Directions: The line with "Open the broadcast", the line with "Task: Click the Vernieuwen refresh icon", and all lines between them in the material below: return these exactly, and no others.
○ ○ ○ ○
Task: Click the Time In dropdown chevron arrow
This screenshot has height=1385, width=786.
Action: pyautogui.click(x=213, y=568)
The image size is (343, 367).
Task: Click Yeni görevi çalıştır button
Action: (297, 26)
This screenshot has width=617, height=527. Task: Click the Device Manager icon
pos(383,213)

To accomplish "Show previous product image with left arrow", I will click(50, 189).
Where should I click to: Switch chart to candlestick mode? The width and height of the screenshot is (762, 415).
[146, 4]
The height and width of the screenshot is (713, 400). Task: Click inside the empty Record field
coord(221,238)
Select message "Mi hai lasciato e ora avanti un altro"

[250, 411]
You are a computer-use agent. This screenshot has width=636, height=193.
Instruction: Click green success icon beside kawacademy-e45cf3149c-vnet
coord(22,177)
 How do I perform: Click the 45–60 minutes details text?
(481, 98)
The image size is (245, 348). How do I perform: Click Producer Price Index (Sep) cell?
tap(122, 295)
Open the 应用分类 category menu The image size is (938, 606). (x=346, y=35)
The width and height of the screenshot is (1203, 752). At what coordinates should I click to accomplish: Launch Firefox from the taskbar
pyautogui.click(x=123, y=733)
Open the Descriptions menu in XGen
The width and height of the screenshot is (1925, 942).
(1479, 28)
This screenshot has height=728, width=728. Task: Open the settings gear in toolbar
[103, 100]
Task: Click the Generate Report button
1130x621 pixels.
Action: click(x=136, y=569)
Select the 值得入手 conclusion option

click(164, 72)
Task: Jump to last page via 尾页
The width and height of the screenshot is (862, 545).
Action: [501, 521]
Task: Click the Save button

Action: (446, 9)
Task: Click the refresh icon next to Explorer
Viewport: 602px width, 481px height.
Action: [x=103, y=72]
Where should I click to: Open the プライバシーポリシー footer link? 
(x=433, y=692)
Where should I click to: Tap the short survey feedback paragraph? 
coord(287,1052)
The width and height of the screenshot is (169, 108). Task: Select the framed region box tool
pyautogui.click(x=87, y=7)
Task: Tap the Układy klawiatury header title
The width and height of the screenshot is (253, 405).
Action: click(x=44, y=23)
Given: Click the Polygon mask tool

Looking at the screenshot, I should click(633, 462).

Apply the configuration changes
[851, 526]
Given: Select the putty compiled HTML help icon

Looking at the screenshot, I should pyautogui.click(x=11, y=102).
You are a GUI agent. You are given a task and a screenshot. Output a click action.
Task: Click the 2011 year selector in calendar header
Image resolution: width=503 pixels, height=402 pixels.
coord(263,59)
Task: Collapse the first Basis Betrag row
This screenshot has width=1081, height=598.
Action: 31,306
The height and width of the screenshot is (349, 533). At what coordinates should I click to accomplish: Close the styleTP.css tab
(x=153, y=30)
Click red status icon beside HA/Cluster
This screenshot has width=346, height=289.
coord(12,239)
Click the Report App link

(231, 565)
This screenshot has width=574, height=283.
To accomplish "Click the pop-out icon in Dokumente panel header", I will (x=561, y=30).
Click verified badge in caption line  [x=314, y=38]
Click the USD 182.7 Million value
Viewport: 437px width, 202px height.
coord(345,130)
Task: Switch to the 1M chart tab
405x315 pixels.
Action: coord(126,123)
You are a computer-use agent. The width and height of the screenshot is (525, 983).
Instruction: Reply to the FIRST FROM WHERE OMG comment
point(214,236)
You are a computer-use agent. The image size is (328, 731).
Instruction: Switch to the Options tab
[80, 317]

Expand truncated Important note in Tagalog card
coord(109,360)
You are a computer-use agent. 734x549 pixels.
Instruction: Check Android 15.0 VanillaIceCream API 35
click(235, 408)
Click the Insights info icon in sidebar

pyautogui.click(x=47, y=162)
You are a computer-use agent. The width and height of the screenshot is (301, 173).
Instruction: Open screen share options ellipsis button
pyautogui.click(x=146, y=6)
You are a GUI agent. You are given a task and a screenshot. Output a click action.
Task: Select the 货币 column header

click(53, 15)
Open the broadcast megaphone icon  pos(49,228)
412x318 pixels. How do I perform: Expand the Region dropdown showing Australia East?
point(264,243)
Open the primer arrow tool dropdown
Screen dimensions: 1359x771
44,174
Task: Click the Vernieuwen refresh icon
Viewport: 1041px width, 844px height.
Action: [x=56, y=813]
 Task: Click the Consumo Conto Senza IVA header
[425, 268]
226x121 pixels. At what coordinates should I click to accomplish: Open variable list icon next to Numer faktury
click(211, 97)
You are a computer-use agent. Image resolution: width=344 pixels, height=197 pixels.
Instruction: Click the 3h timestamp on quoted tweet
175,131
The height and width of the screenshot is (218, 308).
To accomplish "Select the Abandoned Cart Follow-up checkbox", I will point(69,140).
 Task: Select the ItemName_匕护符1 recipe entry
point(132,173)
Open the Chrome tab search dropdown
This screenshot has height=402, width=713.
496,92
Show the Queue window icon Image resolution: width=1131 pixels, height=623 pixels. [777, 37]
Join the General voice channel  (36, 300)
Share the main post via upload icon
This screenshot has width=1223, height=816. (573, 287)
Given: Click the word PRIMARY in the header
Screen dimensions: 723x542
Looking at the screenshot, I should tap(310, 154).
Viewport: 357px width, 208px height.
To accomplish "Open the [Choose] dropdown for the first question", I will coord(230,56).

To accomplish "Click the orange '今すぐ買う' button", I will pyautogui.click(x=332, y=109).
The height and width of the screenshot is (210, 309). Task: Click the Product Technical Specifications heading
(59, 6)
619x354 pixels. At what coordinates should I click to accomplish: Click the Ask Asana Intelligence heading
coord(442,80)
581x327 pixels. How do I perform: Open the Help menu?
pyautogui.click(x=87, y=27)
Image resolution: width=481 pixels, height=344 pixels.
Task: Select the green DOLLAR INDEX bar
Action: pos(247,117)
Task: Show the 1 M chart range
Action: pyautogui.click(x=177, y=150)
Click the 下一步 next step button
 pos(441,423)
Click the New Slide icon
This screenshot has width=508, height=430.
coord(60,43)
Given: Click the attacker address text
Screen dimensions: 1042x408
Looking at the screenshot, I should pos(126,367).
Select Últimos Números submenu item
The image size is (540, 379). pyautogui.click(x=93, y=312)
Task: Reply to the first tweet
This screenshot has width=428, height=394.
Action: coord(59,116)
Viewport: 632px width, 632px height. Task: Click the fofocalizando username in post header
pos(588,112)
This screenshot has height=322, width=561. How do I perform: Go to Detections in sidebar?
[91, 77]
○ ○ ○ ○
Output for this exercise:
Open the broadcast megaphone icon  pos(49,228)
412x318 pixels. How do I perform: Expand the Region dropdown showing Australia East?
point(264,243)
Open the primer arrow tool dropdown
Screen dimensions: 1359x771
44,174
Task: Click the Vernieuwen refresh icon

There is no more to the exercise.